Fabio Barile was born in Barletta (Italy) in 1980 and graduated in photography from Fondazione Studio Marangoni in Florence in 2007.
In the same year he was selected as one of 15 finalists of the ‘Atlante Italiano 007’ award and his work was exhibited at MAXXI, Museo Nazionale delle Arti del XXI secolo, in Rome.
He started his photographic research in 2005 with a project about coastal erosion that affects 1500 km of the italian coastline. This project, titled Among, launches a research path focused on the investigation of the natural processes of the landscape. This work is part of ‘Visions and Documents’, a ten-book set published by Documentary Platform and has been exhibited in several group shows, for example: Tempi Osceni. Moments de la photographie contemporaine italienne II at the Centre d’Art Dominique Lang and at the Athens Photo Festival in 2009.
In the same year, he had his first solo show, Diary n°0, things that do not happen, as part of Fotogafia, Festival Internazionale di Roma.
In 2017, following his solo show at Matèria, Barile exhibits a selection of works from his body of work An investigation of the laws observable in the composition, dissolution and restoration of land at the National Archive for Cataloguing and Documentation in Rome, in dialogue with images sourced from the archive itself.

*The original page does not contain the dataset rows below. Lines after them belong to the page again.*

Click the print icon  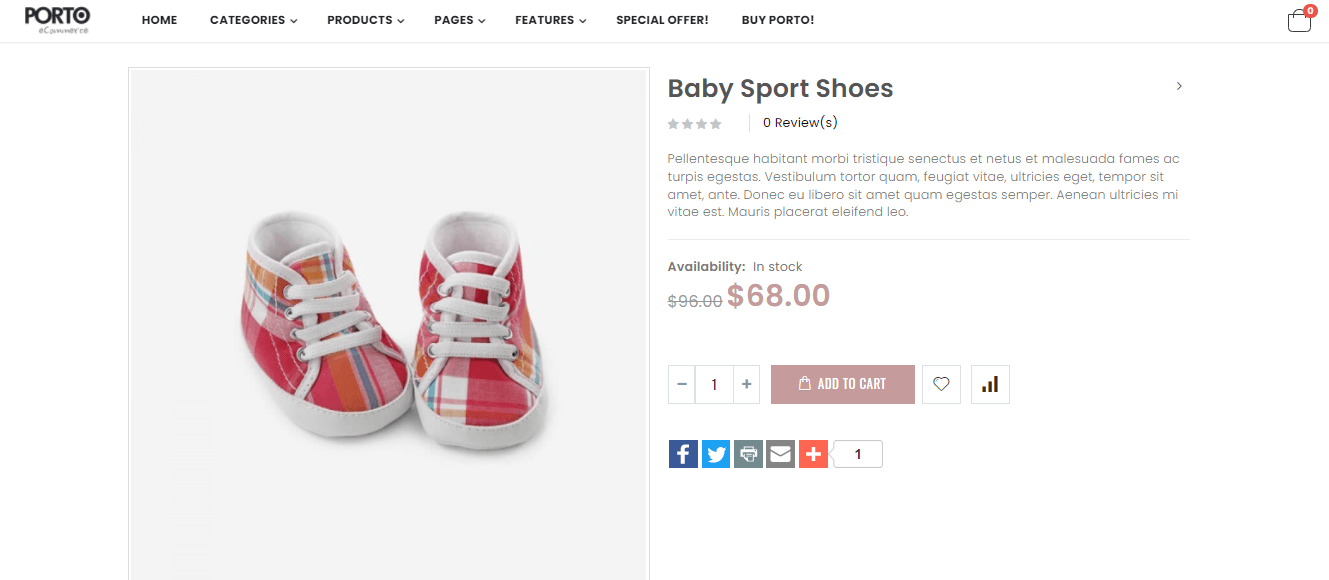[748, 455]
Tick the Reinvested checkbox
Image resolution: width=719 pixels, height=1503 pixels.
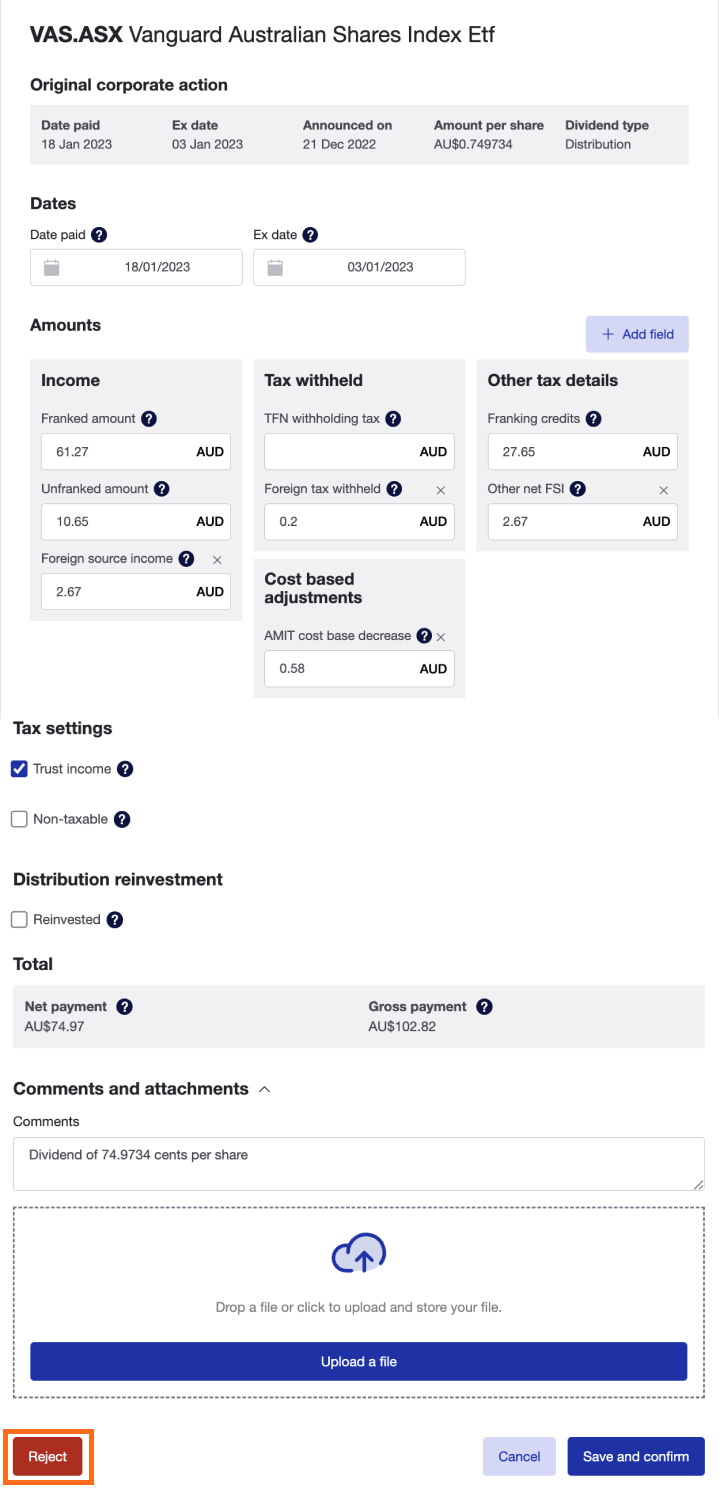[x=19, y=919]
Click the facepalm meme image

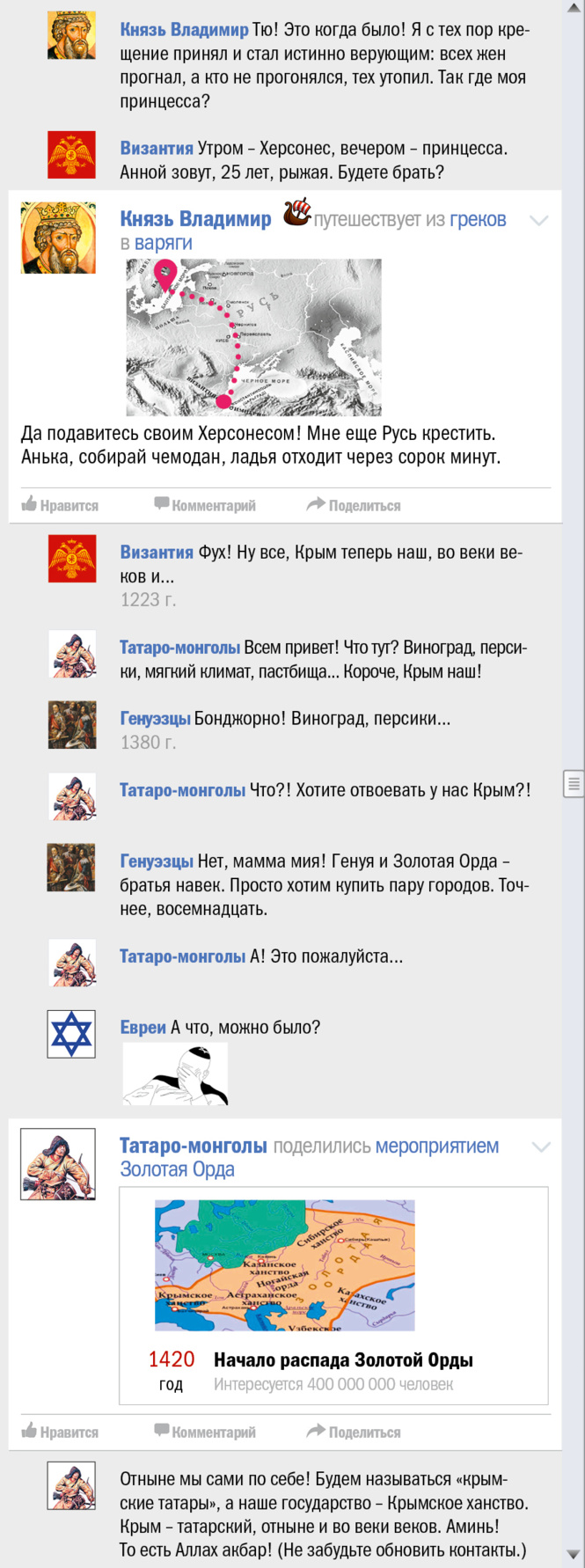(x=176, y=1073)
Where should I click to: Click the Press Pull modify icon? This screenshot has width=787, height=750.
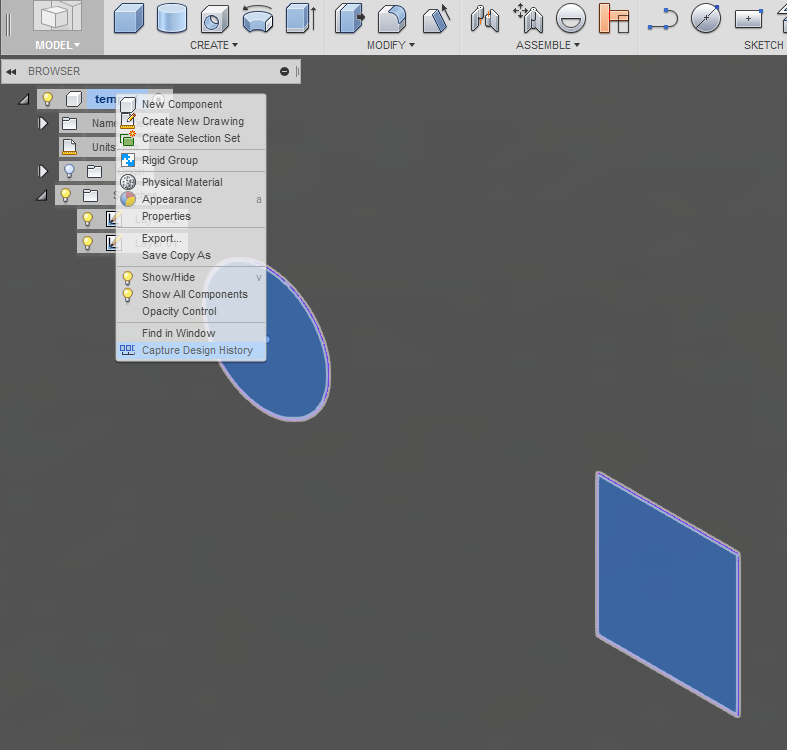349,19
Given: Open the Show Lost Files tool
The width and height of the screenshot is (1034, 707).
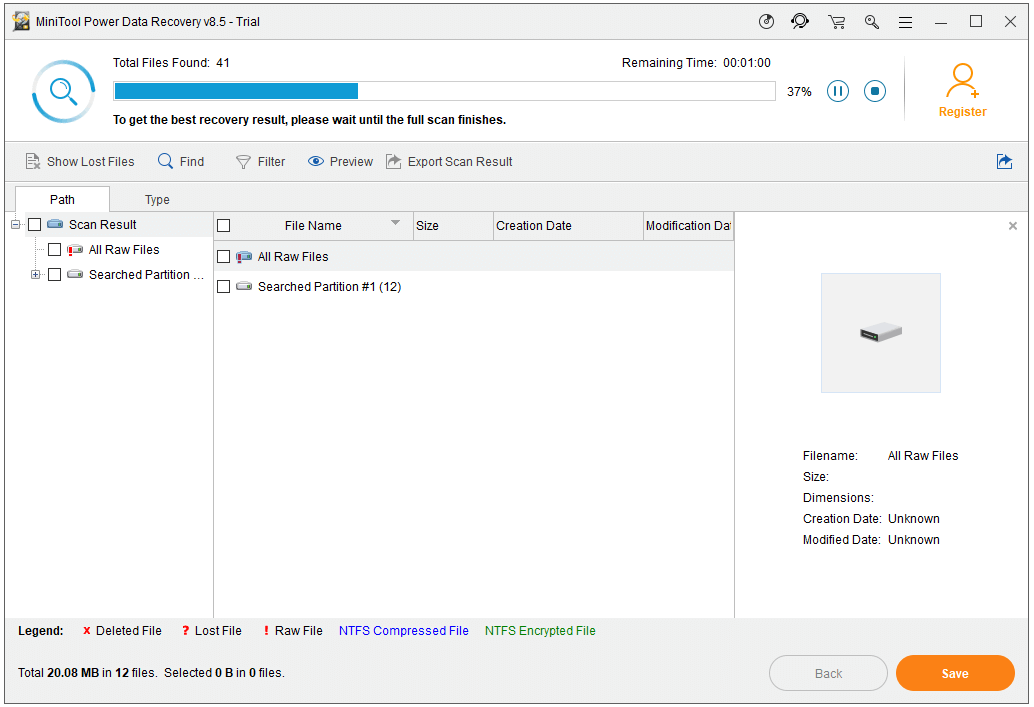Looking at the screenshot, I should tap(80, 161).
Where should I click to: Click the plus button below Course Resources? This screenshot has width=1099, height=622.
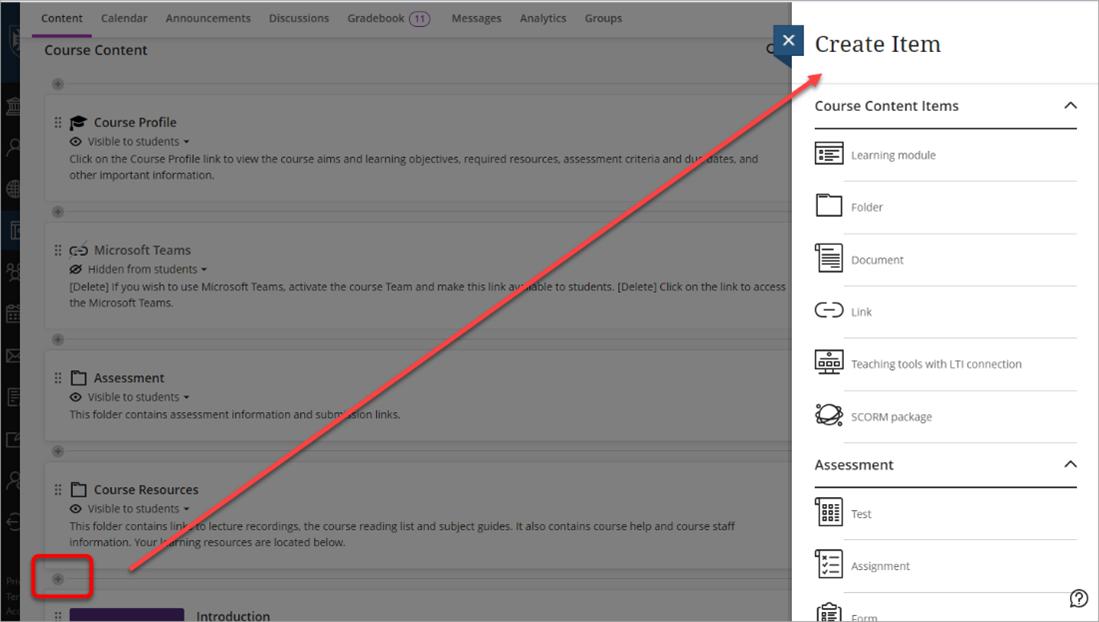[58, 579]
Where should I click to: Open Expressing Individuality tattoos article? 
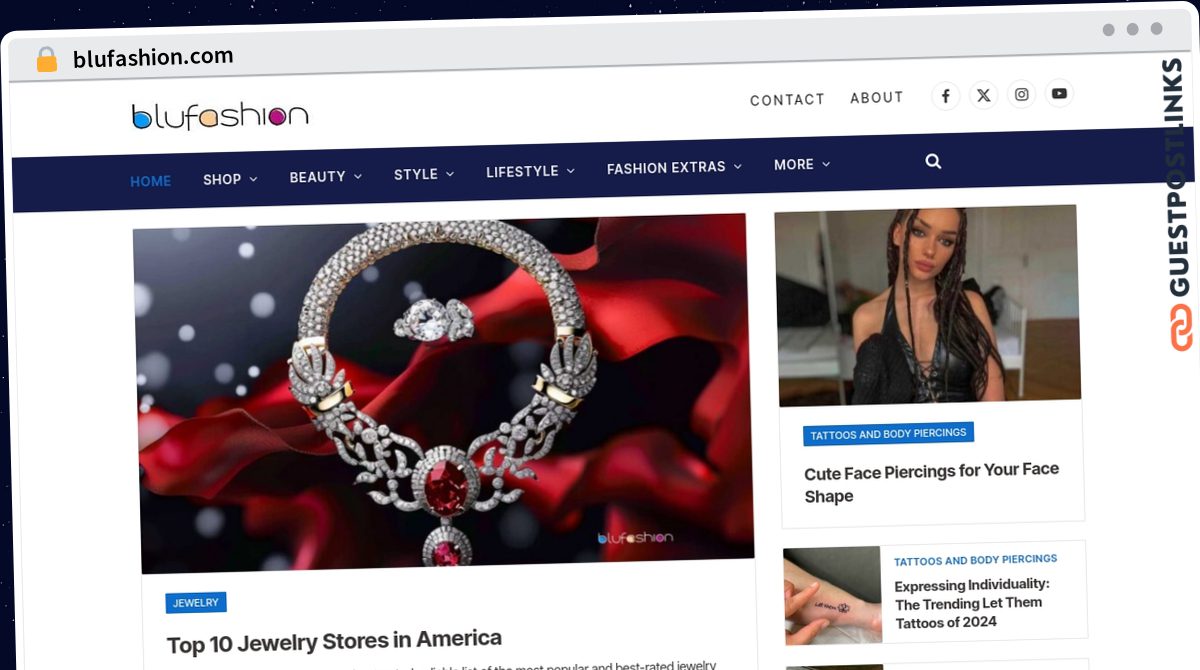tap(972, 603)
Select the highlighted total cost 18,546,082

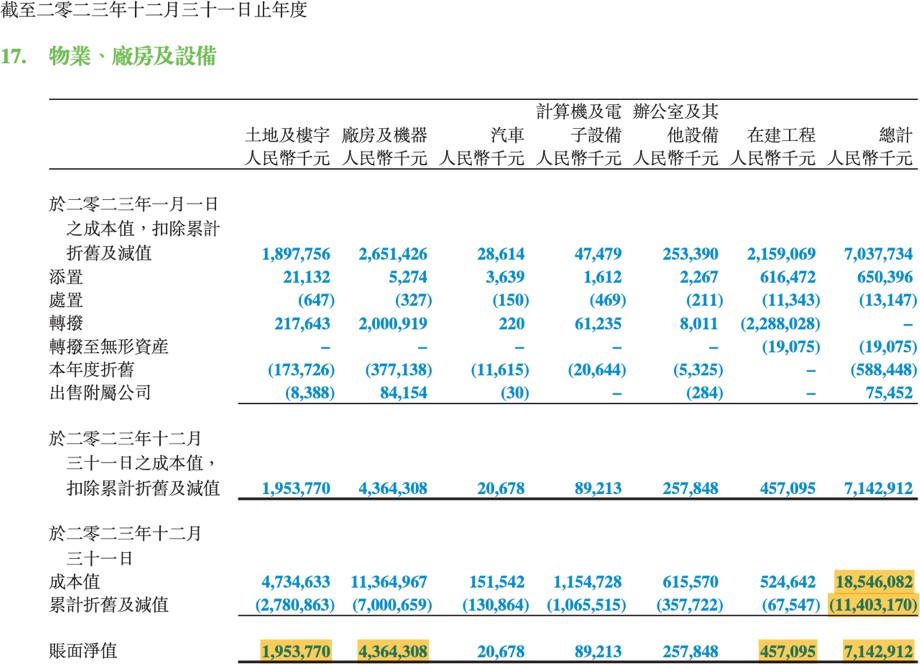pyautogui.click(x=874, y=581)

In 2019, alongside Domingo Milella, he participates in his first major museum exhibition Le Forme del Tempo, curated by Alessandro Dandini de Sylva at Fondazione Pescheria Centro Arti Visive in Pesaro.
Between 2019 and 2020 Barile participates in the major touring museum exhibition On Earth—Imaging, technology and the natural world held at 50th edition of the Rencontres d’Arles, FOAM Museum in Amsterdam and at Le Lieu Unique in Nantes.
In 2020 a portfolio of his body of work, Works for a Cosmic Feeling was published on FOAM Magazine #57 In Limbo and in the same year he was one of the five artists working with photography, chosen from UNESCO to work on the most recent italian sites entering the UNESCO World Heritage.
In 2021 the book Works for a Cosmic Feeling is among the finalists of the MACK First Book Award, now published by Witty Books.